#### WORK ORDER:
Give back the entries exactly, ending with the "Task: Toggle bold formatting" line.

#### PROVIDED DATA:
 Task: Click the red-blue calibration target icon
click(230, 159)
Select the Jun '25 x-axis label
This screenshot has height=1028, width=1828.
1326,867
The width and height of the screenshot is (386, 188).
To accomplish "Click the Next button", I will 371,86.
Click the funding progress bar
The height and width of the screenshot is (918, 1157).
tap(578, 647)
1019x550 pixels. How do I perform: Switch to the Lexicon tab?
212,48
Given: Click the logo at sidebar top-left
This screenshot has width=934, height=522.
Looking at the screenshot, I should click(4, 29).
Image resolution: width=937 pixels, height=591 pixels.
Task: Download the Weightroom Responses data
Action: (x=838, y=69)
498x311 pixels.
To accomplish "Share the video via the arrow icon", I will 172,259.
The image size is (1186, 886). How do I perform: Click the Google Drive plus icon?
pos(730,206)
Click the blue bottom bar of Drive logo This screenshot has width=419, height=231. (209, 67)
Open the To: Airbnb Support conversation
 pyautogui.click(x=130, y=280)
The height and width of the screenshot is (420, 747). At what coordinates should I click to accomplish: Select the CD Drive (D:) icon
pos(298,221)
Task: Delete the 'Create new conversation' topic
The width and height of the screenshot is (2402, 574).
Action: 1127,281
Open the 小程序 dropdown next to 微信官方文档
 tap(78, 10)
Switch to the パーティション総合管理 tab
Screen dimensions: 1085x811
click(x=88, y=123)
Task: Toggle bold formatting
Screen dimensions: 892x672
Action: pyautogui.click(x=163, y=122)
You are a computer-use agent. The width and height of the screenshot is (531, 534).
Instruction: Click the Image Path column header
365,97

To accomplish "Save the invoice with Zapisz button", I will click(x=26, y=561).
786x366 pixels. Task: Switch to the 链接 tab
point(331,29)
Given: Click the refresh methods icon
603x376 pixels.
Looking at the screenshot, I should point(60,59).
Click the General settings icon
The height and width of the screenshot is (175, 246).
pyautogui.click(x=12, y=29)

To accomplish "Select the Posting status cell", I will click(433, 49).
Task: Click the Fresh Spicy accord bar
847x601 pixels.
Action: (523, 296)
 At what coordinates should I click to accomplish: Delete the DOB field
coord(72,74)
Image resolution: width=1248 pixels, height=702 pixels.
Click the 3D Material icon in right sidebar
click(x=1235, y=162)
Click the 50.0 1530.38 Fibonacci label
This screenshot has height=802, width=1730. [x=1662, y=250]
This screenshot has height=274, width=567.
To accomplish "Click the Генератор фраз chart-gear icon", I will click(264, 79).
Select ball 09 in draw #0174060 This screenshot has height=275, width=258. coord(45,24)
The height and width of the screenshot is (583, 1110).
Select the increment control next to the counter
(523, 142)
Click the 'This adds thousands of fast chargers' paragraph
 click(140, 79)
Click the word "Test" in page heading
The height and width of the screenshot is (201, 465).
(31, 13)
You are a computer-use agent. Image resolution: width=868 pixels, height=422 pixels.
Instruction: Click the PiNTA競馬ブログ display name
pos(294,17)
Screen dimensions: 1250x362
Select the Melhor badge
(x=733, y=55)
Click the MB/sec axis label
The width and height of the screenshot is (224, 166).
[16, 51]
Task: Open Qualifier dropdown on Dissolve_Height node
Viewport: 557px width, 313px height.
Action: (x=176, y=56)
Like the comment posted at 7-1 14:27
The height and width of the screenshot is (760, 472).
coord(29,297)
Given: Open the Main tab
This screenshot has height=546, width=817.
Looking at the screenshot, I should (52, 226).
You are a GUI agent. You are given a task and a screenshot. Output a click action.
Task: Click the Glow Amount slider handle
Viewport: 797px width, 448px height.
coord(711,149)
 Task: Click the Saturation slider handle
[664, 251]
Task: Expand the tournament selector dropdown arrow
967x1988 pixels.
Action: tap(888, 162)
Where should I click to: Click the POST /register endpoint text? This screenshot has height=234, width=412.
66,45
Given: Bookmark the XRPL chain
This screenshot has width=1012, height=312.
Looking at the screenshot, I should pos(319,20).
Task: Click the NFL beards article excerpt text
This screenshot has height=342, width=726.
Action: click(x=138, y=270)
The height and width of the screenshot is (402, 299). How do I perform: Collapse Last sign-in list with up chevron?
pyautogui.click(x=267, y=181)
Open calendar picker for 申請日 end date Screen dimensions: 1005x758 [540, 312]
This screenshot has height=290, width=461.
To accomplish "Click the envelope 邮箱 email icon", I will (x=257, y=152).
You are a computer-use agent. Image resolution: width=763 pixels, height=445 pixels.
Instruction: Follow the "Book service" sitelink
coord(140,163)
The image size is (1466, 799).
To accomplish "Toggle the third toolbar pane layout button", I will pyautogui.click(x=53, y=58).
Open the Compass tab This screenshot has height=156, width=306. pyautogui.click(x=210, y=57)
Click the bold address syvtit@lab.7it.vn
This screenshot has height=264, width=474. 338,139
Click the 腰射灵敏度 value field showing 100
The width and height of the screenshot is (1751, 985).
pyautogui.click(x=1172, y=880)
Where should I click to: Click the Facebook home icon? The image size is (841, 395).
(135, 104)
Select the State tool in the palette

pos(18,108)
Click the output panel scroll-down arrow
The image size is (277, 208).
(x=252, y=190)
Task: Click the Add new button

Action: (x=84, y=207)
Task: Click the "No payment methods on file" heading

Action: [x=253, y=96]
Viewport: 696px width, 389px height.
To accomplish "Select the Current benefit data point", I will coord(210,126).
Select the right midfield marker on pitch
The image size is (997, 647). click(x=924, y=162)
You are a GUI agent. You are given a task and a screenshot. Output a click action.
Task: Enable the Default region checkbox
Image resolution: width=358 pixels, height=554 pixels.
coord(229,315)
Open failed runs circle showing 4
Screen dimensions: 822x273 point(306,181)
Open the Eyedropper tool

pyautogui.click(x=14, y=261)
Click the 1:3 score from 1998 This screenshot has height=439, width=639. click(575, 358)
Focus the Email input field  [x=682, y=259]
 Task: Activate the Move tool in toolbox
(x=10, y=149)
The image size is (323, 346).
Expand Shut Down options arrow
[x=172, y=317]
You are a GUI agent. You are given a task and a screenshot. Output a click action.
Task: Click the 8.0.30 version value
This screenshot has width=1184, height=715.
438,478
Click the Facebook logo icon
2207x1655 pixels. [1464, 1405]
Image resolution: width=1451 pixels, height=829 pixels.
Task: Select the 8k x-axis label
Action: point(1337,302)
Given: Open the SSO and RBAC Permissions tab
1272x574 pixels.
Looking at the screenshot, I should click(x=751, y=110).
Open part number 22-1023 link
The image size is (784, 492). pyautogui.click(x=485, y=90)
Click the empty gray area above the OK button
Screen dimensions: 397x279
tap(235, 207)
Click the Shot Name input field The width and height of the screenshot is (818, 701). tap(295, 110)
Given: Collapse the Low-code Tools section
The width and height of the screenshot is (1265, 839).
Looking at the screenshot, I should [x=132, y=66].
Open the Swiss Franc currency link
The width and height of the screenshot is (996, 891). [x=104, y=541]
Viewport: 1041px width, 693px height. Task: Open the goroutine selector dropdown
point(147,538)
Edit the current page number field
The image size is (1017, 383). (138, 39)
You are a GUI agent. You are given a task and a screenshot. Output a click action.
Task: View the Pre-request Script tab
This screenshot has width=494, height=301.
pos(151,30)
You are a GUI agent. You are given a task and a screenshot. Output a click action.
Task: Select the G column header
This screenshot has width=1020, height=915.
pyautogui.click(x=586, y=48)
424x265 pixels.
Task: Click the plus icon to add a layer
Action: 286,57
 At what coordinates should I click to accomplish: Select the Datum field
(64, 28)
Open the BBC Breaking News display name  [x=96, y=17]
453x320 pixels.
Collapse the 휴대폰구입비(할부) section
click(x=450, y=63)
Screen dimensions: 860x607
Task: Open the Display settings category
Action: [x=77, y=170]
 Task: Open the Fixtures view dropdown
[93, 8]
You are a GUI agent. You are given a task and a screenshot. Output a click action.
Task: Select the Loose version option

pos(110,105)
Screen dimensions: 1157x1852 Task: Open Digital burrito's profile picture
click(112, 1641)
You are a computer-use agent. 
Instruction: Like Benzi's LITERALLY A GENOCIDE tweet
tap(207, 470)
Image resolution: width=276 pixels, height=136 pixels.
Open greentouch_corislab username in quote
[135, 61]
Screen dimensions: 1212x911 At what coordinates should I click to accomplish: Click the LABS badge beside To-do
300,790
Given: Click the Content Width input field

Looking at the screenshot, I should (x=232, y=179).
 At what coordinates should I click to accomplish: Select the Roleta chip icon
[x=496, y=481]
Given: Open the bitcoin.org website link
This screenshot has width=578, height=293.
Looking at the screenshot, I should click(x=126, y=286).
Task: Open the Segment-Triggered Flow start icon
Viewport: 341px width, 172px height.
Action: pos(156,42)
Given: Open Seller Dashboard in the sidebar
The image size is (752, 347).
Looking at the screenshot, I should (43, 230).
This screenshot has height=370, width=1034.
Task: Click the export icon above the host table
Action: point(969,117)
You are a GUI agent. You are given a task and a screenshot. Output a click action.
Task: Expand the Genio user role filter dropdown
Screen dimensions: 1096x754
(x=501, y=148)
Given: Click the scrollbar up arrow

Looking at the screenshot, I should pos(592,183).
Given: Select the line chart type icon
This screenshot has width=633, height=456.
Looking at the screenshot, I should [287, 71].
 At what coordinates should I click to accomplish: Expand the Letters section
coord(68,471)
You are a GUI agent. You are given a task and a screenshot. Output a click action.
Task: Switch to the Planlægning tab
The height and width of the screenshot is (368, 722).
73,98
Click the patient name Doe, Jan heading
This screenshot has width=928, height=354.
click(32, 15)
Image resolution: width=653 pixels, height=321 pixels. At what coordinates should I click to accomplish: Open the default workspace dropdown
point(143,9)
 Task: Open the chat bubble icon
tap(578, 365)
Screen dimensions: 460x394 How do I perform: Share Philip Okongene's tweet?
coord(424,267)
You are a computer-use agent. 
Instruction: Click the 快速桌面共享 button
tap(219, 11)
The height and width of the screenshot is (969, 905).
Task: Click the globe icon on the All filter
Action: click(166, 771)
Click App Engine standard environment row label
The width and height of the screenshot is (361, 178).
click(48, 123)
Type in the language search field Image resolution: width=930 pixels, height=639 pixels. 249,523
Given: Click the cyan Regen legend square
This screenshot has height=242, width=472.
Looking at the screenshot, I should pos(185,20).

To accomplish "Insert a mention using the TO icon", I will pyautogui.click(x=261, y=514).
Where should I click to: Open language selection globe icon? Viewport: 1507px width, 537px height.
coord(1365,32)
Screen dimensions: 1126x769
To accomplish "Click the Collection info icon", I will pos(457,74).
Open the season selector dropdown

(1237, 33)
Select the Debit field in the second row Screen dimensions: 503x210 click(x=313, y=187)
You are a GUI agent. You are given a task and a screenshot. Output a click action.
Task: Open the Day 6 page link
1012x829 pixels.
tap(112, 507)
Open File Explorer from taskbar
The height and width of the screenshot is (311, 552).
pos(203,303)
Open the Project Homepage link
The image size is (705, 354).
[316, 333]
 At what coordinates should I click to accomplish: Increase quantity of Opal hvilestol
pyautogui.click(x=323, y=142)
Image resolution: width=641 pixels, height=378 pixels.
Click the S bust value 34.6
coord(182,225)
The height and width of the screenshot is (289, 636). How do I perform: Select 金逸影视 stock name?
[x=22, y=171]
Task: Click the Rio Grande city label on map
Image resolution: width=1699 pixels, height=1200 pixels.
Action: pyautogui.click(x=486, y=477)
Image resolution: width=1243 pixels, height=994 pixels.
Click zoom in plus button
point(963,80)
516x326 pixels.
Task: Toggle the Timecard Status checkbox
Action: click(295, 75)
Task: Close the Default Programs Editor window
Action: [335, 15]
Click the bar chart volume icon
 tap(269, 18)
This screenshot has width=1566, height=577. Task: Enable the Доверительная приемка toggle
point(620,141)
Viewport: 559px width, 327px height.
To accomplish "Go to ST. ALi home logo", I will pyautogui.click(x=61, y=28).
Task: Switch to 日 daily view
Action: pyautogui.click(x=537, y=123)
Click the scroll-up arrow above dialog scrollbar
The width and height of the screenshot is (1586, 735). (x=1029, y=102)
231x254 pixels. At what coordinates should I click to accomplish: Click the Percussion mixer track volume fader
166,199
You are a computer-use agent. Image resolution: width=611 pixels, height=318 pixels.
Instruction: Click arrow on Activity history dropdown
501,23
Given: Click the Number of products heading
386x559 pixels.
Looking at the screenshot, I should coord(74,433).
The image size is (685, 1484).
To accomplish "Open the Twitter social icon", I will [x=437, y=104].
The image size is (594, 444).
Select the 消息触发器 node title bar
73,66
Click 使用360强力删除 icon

#### REPLY TO THE TASK:
 Task: Click the red-blue calibration target icon
click(230, 159)
Select the Jun '25 x-axis label
This screenshot has height=1028, width=1828.
1326,867
The width and height of the screenshot is (386, 188).
To accomplish "Click the Next button", I will 371,86.
Click the funding progress bar
The height and width of the screenshot is (918, 1157).
tap(578, 647)
1019x550 pixels. How do I perform: Switch to the Lexicon tab?
212,48
Given: Click the logo at sidebar top-left
This screenshot has width=934, height=522.
Looking at the screenshot, I should click(4, 29).
Image resolution: width=937 pixels, height=591 pixels.
Task: Download the Weightroom Responses data
Action: (x=838, y=69)
498x311 pixels.
To accomplish "Share the video via the arrow icon", I will 172,259.
The image size is (1186, 886). How do I perform: Click the Google Drive plus icon?
pos(730,206)
Click the blue bottom bar of Drive logo This screenshot has width=419, height=231. (209, 67)
Open the To: Airbnb Support conversation
 pyautogui.click(x=130, y=280)
The height and width of the screenshot is (420, 747). At what coordinates should I click to accomplish: Select the CD Drive (D:) icon
pos(298,221)
Task: Delete the 'Create new conversation' topic
The width and height of the screenshot is (2402, 574).
Action: 1127,281
Open the 小程序 dropdown next to 微信官方文档
 tap(78, 10)
Switch to the パーティション総合管理 tab
Screen dimensions: 1085x811
click(x=88, y=123)
Task: Toggle bold formatting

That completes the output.